In my last post I talked about the aspects and the issues that arise in the preservation of Web 2.0 content. Now I want just to point out how are this preservation issues outstanding for some components of Web 2.0:
Blogs: are one of most common piece associated with the new version of the web. The conversational content of many of them can sometimes be identified as non-valuable; that is not worthy to bother with archiving its content. For the rest, however, the short update cycle (the speed at which new content is added), the numerous external references pose some of the difficulties I talked about. Then, what should be preserved from the blog other then the posts: the comments, the embedded resources? Someone noted that blogs tend to be rather individual rather than organizational, hence it’s rather difficult to archive them in a way the content is easy searchable and accessible.
Wikis: most of their content is what we called hidden web. The text and media content are stored in inaccessible databases, while the wiki experience is found as web metadata on the web server. However the inbuilt history function from most of them is an acceptable compromise for now.

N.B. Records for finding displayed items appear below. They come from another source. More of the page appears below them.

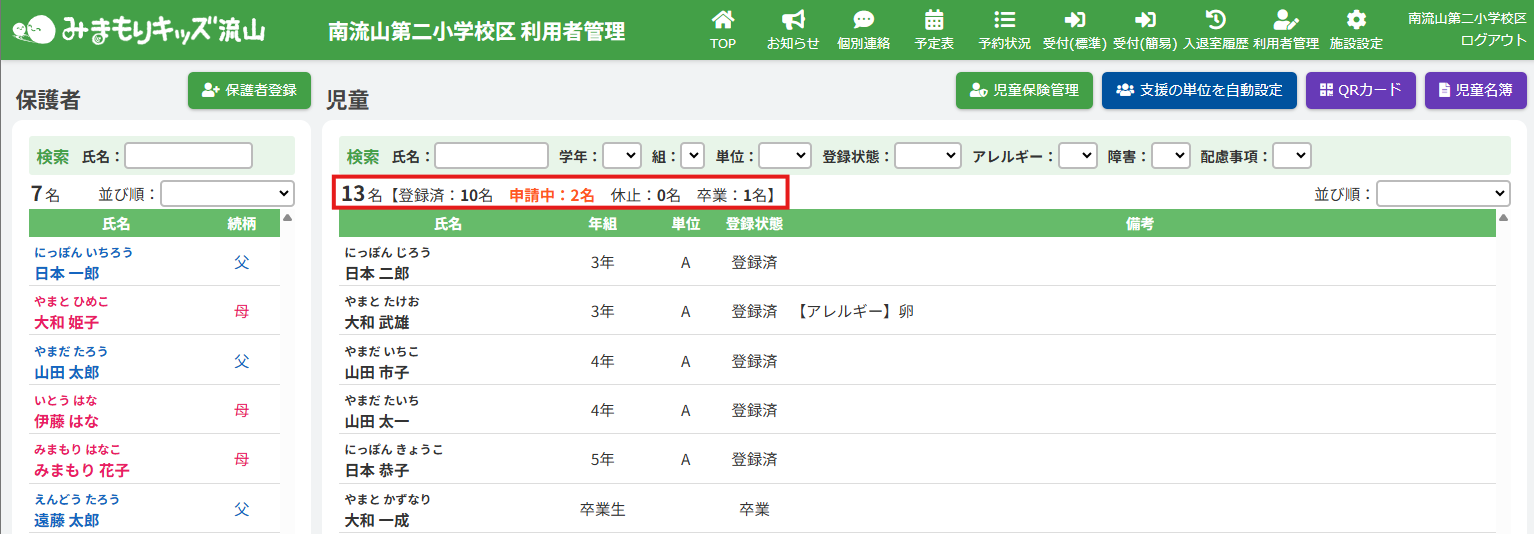Open 入退室履歴 history icon
The image size is (1534, 534).
tap(1216, 20)
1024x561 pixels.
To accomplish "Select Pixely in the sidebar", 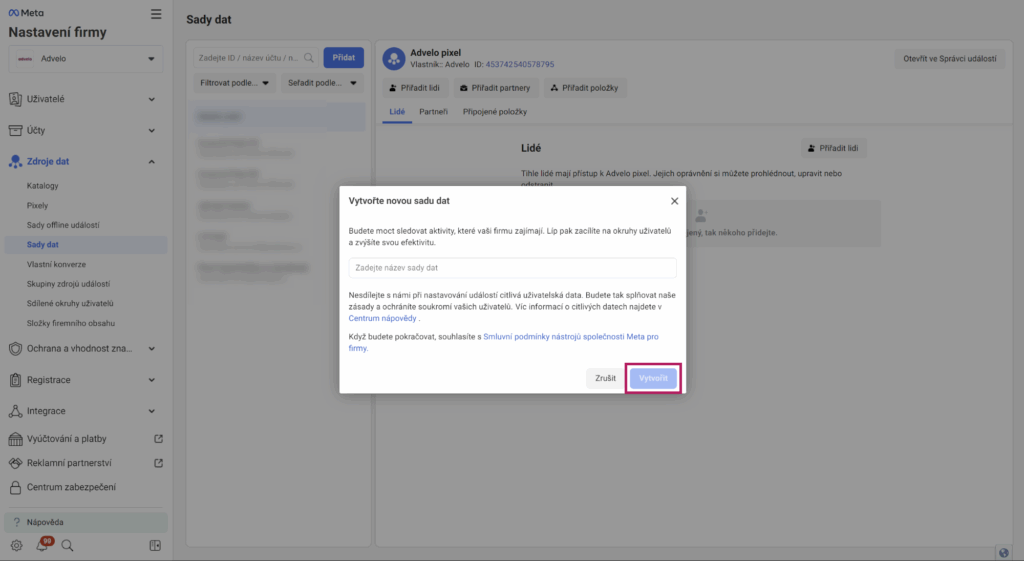I will point(37,205).
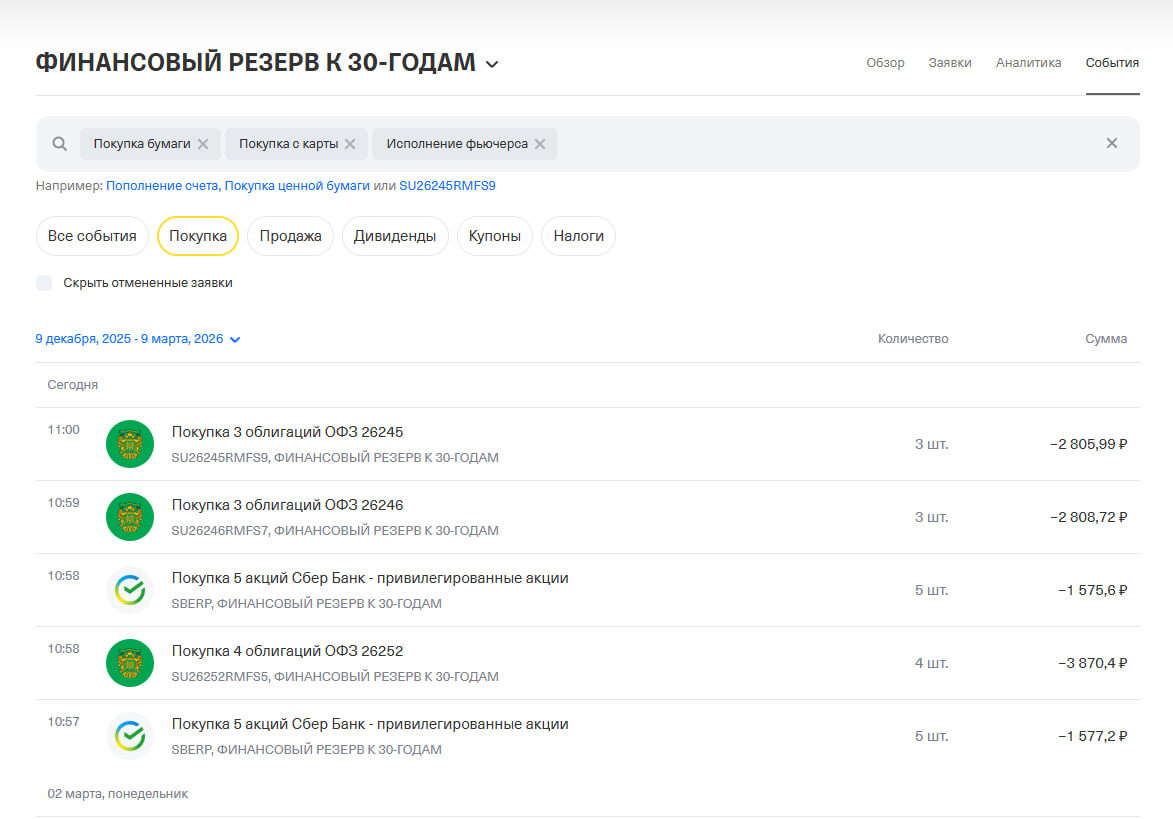Switch to 'Все события' filter
The image size is (1173, 819).
(x=91, y=236)
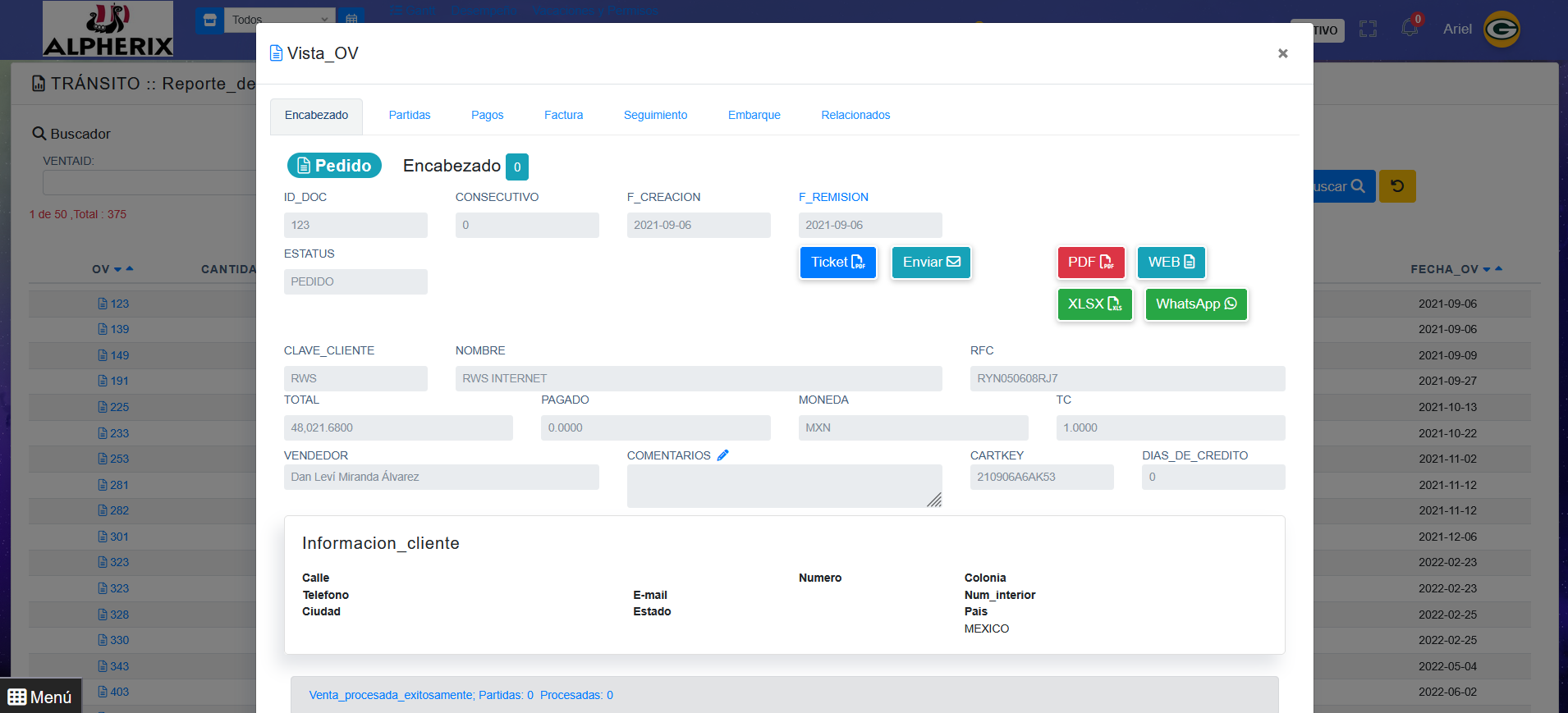Open document 139 from the list

(114, 329)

Media sharing: the content is again hidden web and most of the streaming technologies used for live media are either proprietary or use Digital Rights Management to hinder any attempt of downloading the content.
Data mash-ups: assemble live content from various web sites that publish their APIs. Therefore, most of the content is also hidden web and therefore not readily accessible. Since the look & feel is part of experience, the overall preservation is even more difficult to accomplish.
Social networks: contain their users’ personal space. Though some may involve some look & feel elements which are part of the experience, this is not always the case. However, most contain private information of their users so major obstacle lies within the privacy an intellectual property.